Premium
Cysteine synthase A overexpression in Corynebacterium glutamicum enhances l ‐isoleucine production
Author(s) -
Ma Wenjian,
Wang Jianli,
Li Ye,
Wang Xiaoyuan
Publication year - 2018
Publication title -
biotechnology and applied biochemistry
Language(s) - English
Resource type - Journals
SCImago Journal Rank - 0.468
H-Index - 70
eISSN - 1470-8744
pISSN - 0885-4513
DOI - 10.1002/bab.1698
Subject(s) - corynebacterium glutamicum , isoleucine , biochemistry , cysteine , fermentation , biology , biosynthesis , bacteria , amino acid , chemistry , leucine , enzyme , gene , genetics
Cysteine synthase A (CysK) catalyzes the last reaction of l ‐cysteine synthesis in bacteria, but its moonlighting functions have been revealed recently.

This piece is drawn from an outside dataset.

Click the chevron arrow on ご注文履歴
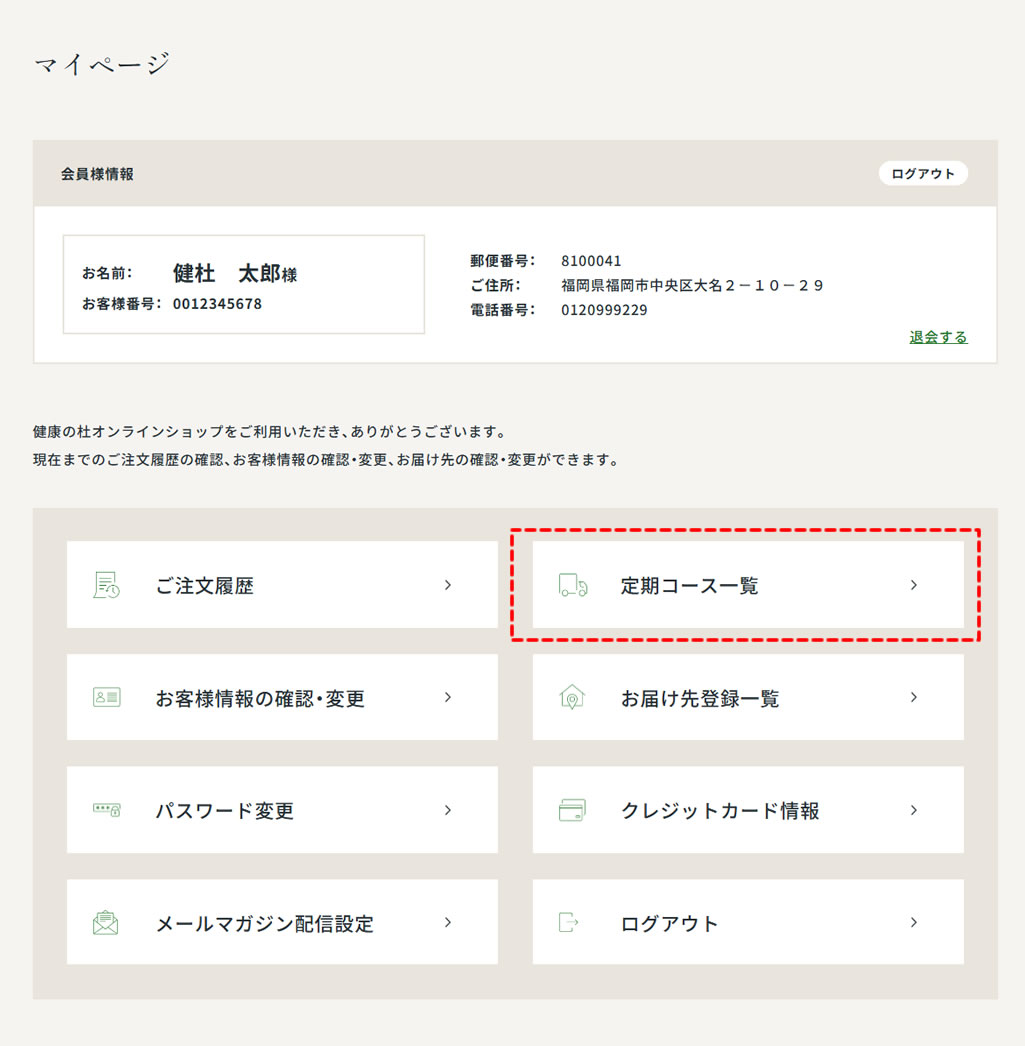Viewport: 1025px width, 1046px height. (447, 585)

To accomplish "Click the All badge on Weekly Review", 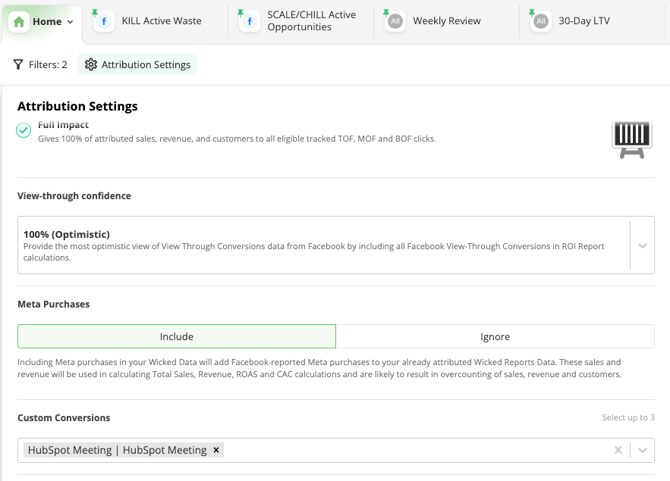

In this study, CysK was overexpressed in Corynebacterium glutamicum IWJ001, an l ‐isoleucine producer. Compared with the control IWJ001/pDXW‐8, IWJ001/pDXW‐8‐ cysK cells grew fast during log phase, and produced 26.5% more l ‐isoleucine in flask fermentation and 23.5% more l ‐isoleucine in fed‐batch fermentation. The key genes aspC , lysC , hom , thrB , ilvA , and ilvBN involved in l ‐isoleucine biosynthesis were all upregulated in IWJ001/pDXW‐8‐ cysK , compared with IWJ001/pDXW‐8. In addition, IWJ001/pDXW‐8‐ cysK cells were longer and thicker than IWJ001/pDXW‐8 cells. Compared with IWJ001/pDXW‐8, the membrane permeability increased 15.8% and biofilm formation ability decreased 71.3% for IWJ001/pDXW‐8‐ cysK cells. The results demonstrate that CysK overexpression in C. glutamicum is a good approach to enhance l ‐isoleucine production.